Music (touring with bands) was my full time job (with one year of interruption) from the age of 17 until about the age of 27. And while it is true that it occasionally felt like work and had its frustrations ... I still always loved it. The one and only reason I didn't (read: couldn't) keep doing it was an injury (resulting from being too eager to help lift a power amp rack out of the truck) that became chronic and made the touring lifestyle impossible, and at the time touring seemed to be the only viable option for me to make a living as a musician (since I wasn't located in an area where studio session work might have been an option).

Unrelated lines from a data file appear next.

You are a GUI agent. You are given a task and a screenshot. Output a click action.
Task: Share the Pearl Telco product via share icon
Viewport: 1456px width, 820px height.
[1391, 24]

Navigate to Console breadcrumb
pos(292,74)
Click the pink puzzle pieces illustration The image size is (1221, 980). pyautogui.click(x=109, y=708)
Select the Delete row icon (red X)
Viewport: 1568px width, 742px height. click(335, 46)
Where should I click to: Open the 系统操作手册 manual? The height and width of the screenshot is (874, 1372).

Since then I've primarily (with a few years of interruptions for various musical efforts) worked in a different field, while spending much of what should have been my free time attempting to mold myself into someone who can do something in music that doesn't require being able to handle the road life. That other career is a better paying one, to be sure, but also has become less and less satisfying with every passing year, to the point where I now can barely stand it and the stress thereof is negatively affecting my health. In fact the only thing that keeps me going now is the prospect of a day, not too far in the future, when I will be able to close out this fallback career forever and spend the remainder of my days making music, whether that be for work or just for myself. And while I accept that attempting to once again do music as a full-time job will have its downsides, based upon my experiences I have no doubt in my mind that it is going to be better for me both physically and emotionally ... especially since any non-work time should finally be actual "free" time again, rather than constantly feeling like I am neglecting one career or the other unless I am working every minute of every day.